How edits work.
No logins. No CMS. No email purgatory. A labeled button on every page, a short form, and the change shows up.
The idea
Most church websites die the same way. The person who built it moves on; nobody on staff feels qualified to touch the code; change requests pile up in someone’s inbox; six months later the pastor’s old photo is still there and the food-pantry hours are wrong. The site stops being trusted, and then it stops being read.
A nave.build site treats edits as a first-class feature, not an afterthought. Every page has a Suggest an edit link in the footer. Anyone on staff can use it. The pastor, the office admin, the youth-group volunteer who noticed the VBS dates are wrong. They don’t need an account. They don’t need to learn anything.
What it looks like
1. Notice something.Maybe the staff page still shows the previous pastor, or someone wants to put up a poster for the spring rummage sale. Scroll to the bottom of any page. There’s a small link that says Suggest an edit.
2. Fill out a short form.Name, email, where on the site, what’s changing, an optional photo, an optional date for when it should go live (and when it should come down). Then the staff passcode — one shared word the church admin gives to anyone allowed to make requests. Think of it like the key to the supply closet, not a bank password.
3. Hit Send.The page says “Thanks — we got it.” A confirmation email lands in their inbox a moment later with a copy of what they submitted, in case they need to refer back to it or reply with a correction.

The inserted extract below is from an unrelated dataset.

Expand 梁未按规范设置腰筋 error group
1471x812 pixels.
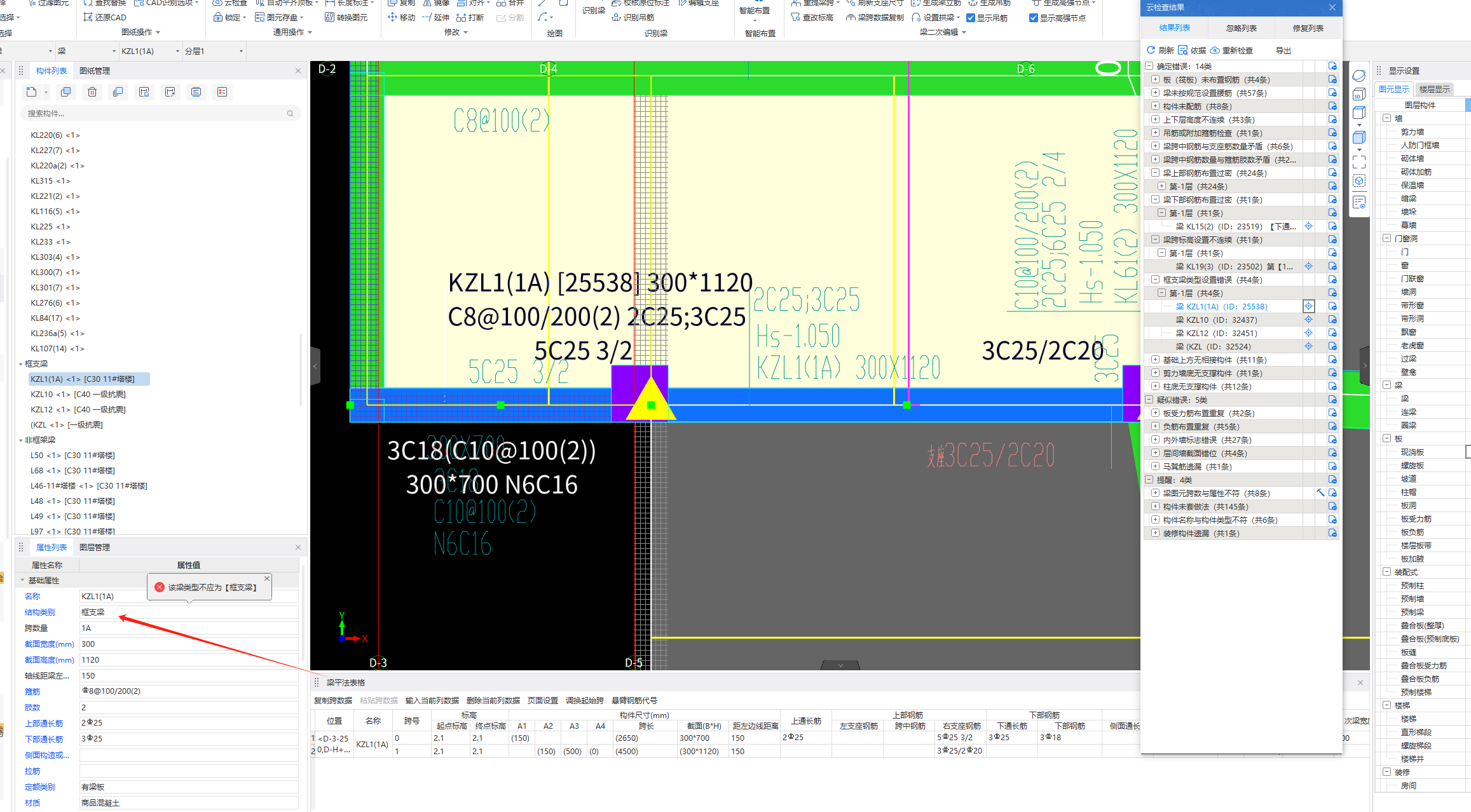coord(1156,93)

4. The change appears. Usually within a day or two. The person who submitted it never has to log in anywhere or check on its status.
The quick stuff: a small admin panel
For the handful of things that change often — service times, the announcement banner, staff photos, contact info, the welcome paragraph — there’s also a small admin panel at /admin. One passcode for the person doing the editing. A focused form for each thing. Changes are live on the site within about a minute, no developer required.
It’s deliberately narrow. New pages, layout changes, redesigns — those still come through the Suggest-an-edit form, where a person looks at them. The admin panel is for the routine updates that shouldn’t need a person in the loop.
Behind the scenes
Every request becomes a labeled item in a private queue that the church admin (or, on the hosted plan, the nave.build team) works through like a worklist. Nothing falls through email cracks because nothing happens by email. The queue keeps its own history — you can see every request that was ever sent, who sent it, and when it shipped.
On the handoff plan, the church handles its own queue. On the hostedplan ($10/month), nave.build watches the queue and processes up to two minor updates a month — staff changes, service times, a new event poster.
What it isn’t
This isn’t a content management system. There’s no admin dashboard with fifty buttons, no “page builder,” no plugins to update. The whole interaction is one form. We’ve found that for most parishes that covers about 80% of the edits they’ll ever want. The other 20% — new pages, layout changes, design tweaks — we handle separately, so the website doesn’t become the kind of thing that needs constant feeding.
Quiet by design.
A site that’s easy to keep current is a site that stays current.